Wary of negative consequences

Among the recurring problems cited by WHO officials in Congo were the "limited knowledge of standard precautions, lack of triage and isolation capacity, insufficient supplies (e.g., of personal protective equipment), inappropriate waste management, and lack of capacity for decontaminating medical equipment."

WHO said the continued increase in cases during the past week reflected "the complex reality of conducting an effective outbreak response in a geographically difficult area with a highly fluid population, intermittent attacks by armed groups, and limited healthcare infrastructure."

In February, an international group of public health experts called on WHO to convene the emergency panel due to a sharp increase of Ebola cases in the Congo.

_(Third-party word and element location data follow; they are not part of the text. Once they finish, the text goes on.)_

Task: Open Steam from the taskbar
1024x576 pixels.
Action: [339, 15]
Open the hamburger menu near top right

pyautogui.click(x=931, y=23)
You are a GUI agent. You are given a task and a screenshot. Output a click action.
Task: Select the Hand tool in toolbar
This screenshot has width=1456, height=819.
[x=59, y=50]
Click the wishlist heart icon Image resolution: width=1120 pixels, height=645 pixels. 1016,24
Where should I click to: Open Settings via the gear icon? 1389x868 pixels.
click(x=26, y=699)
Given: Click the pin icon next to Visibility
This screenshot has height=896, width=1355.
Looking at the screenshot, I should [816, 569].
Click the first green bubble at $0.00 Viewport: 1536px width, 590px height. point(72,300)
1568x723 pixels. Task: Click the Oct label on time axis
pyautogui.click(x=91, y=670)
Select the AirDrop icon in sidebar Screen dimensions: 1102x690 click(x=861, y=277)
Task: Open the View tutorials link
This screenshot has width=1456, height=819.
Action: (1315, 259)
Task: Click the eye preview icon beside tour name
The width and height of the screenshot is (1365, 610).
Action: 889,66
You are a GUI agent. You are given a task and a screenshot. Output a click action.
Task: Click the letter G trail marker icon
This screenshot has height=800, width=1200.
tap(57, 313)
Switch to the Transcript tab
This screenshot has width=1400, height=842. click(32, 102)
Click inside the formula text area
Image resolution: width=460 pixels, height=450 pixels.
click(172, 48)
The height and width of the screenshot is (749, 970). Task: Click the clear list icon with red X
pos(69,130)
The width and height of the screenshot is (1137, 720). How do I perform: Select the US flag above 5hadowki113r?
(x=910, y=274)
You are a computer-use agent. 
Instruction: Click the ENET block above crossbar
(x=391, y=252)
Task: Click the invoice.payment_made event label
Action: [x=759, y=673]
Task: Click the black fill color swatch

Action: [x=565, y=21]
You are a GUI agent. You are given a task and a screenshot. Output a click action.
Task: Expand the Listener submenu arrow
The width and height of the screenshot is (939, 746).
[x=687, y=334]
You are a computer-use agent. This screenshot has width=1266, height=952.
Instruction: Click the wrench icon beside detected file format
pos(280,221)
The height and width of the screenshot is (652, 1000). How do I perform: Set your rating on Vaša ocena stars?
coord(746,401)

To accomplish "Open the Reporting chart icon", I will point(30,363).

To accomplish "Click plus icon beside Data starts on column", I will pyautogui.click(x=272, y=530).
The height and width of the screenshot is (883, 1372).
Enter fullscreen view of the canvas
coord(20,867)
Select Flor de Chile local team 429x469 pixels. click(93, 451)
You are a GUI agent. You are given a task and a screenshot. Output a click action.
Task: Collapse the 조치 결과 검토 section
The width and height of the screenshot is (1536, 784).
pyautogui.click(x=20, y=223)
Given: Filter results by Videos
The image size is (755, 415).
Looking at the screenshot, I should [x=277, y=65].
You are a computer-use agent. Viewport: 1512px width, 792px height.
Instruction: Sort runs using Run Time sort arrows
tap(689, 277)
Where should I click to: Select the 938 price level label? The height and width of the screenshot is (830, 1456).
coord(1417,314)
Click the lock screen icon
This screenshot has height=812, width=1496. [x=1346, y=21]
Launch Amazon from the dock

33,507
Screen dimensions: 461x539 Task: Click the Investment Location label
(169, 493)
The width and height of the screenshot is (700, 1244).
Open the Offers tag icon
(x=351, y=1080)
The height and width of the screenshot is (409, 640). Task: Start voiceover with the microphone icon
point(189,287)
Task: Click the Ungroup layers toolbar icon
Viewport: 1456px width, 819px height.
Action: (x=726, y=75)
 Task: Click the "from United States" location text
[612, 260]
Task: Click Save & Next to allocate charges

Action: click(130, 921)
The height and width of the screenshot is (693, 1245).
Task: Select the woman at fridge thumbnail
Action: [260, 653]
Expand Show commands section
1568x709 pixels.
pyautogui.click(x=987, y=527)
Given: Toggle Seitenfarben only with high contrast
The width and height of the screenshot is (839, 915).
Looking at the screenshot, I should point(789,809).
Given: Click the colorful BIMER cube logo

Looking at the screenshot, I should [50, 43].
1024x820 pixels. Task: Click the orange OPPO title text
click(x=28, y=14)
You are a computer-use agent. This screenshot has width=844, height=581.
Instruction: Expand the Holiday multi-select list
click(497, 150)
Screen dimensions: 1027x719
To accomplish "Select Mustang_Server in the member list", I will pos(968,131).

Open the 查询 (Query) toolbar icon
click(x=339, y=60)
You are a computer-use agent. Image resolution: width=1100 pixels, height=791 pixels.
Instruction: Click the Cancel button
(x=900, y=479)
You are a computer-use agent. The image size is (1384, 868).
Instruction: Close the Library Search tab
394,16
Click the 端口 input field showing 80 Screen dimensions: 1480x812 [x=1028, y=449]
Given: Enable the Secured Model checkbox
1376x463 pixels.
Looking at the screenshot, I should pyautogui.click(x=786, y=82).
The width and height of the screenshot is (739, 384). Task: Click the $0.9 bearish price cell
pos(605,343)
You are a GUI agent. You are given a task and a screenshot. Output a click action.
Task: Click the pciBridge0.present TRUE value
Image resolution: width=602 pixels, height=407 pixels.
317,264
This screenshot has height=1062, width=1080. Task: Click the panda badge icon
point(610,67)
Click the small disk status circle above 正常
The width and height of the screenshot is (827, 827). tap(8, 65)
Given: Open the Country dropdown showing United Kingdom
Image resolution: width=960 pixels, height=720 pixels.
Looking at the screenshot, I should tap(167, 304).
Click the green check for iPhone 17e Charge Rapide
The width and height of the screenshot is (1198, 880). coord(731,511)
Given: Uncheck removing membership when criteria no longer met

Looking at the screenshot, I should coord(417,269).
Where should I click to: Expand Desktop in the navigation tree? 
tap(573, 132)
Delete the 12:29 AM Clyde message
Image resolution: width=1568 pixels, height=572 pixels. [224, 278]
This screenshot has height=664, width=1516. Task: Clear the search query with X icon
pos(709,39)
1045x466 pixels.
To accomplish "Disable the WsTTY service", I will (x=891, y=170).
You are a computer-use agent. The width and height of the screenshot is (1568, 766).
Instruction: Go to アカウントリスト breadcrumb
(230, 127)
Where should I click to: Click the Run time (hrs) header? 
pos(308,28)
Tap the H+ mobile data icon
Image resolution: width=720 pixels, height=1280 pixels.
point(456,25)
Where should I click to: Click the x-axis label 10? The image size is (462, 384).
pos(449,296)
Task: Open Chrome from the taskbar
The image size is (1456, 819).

The group of experts wrote in the scientific journal Lancet that such a call would help galvanize “high-level political, financial, and technical support" and potentially help prevent Ebola from spreading to nearby, fragile countries such as South Sudan.

They also warned that an emergency declaration could be detrimental for the region if there were a ban on travel or trade in Congo.

At WHO's emergency panel discussion on Ebola last October and again this month, health experts said it was important not to impose any international travel or trade restrictions but neighboring countries must become better prepared.